December 12, 2005 -- 10:12 AM
posted by mary

hello all! i have a new cell phone number - 264-3218. i also have a new land line - 433-3480. so yes...don't call the old numbers.

December 12, 2005 -- 9:51 AM
posted by eric

shit sorry. maybe you'd like to edit that or something Paras. thanks.
go team

December 12, 2005 -- 9:50 AM
posted by eric

sweeeeet i'll definitely try to make it - that'll be waiting in the lineup for King Kong

new Go! Team? from their myspace bulletin

December 12, 2005 -- 6:42 AM
posted by Lisac

Hey dudes and dudettes, got no plans this wednesday? WRONG! Comedy jam wednesday the 14th over at the comic strip. Both myself and Leif will be doing a stand-up comedy set, it should be absolutely in-bleeping-credible. If you'd like to attend, it's at 8pm sharp and the Comic Strip (comedy only, no stripping) is on Bourbon Street (the WEM one, not the wet one). Say you're there for your good friend Matty Lisac (or Leif I suppose) and free tickets will be your reward. Free comedy!
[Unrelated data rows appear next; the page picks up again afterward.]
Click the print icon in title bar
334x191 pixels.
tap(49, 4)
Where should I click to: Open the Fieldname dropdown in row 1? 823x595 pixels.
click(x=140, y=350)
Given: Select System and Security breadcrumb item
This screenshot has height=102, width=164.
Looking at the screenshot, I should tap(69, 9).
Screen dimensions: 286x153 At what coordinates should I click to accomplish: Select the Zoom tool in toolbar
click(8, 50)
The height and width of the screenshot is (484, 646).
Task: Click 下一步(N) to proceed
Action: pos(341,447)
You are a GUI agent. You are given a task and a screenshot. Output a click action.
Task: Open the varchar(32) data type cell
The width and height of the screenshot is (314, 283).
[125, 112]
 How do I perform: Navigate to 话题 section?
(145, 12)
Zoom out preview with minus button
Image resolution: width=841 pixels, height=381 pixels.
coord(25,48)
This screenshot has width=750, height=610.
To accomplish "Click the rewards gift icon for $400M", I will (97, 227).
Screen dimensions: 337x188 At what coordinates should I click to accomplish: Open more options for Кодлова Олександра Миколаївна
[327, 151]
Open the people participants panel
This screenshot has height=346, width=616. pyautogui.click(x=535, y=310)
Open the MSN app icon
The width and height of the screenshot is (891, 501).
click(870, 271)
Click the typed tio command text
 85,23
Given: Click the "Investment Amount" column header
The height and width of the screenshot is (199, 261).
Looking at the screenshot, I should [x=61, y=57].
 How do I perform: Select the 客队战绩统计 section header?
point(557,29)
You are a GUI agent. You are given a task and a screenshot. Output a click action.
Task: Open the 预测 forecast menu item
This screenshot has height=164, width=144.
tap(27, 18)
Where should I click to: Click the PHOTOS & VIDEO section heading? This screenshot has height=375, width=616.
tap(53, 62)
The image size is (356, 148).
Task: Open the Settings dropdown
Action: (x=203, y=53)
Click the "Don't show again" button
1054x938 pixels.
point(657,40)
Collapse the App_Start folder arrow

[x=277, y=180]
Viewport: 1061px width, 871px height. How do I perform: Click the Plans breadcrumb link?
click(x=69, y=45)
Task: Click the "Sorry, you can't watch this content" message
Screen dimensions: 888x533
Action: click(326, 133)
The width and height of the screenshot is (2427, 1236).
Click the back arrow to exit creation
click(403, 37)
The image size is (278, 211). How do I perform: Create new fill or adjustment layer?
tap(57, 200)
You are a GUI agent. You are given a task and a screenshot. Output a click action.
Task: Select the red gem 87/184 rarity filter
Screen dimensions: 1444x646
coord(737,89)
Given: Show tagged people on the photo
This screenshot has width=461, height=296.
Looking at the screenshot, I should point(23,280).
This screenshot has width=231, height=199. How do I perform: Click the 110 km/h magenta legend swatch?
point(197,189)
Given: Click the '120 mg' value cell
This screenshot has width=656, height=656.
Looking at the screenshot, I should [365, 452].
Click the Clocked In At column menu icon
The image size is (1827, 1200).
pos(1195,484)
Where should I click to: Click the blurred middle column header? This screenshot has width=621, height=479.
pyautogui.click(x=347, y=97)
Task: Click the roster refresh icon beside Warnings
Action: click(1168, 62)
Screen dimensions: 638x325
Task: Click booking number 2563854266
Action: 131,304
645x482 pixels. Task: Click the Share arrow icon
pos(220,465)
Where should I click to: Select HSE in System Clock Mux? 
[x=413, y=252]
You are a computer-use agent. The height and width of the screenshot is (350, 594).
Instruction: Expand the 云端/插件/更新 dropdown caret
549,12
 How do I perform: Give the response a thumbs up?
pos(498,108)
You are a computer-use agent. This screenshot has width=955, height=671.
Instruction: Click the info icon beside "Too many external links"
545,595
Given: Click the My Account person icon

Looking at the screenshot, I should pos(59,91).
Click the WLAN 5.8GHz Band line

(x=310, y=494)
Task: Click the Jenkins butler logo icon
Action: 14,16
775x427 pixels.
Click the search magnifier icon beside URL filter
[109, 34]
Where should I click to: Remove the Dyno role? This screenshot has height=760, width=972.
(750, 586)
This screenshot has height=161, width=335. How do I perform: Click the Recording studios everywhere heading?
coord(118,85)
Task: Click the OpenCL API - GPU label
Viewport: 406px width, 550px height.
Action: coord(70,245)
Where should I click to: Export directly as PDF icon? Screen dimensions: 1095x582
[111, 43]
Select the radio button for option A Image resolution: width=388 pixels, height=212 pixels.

It's like hanging out with your creepy uncle!

December 12, 2005 -- 1:43 AM
posted by nobody knows my face

it's a church tower / cellphone antenna

December 12, 2005 -- 1:43 AM
posted by eric

taylor, perhaps you'd like to field this one.

December 11, 2005 -- 10:26 PM
posted by alison

uh, some questions for all you benders:

what the heck is the gigantic phallic symbol/rocket/tower thing sticking way up into the sky as you drive westwards down the whitemud towards terwillegar drive? Why have I never seen it before November/December, and where on earth is it? it's huge.

December 11, 2005 -- 7:31 PM
posted by Al

Wage slave tomorrow! Good luck everyone!

December 11, 2005 -- 7:29 PM
posted by Par

This ought to come in handy: How to Stand In for the Doctor:

Step 8 - The most crucial part of the visit has arrived - the pronouncement of the diagnosis. Look grave and serious, this will produce a moment of anxiety critical to success because you are actually going to give a survivable diagnosis. State in an unwavering voice: “You have a condition known as Todd.” If the patient looks bewildered, or even worse, laughs at you, then you may have failed. Do not give up. Turn the tables. Taunt the patient: “You have not heard of people getting Todd? Wow… where have you been?” Snicker. Then look grave and serious again.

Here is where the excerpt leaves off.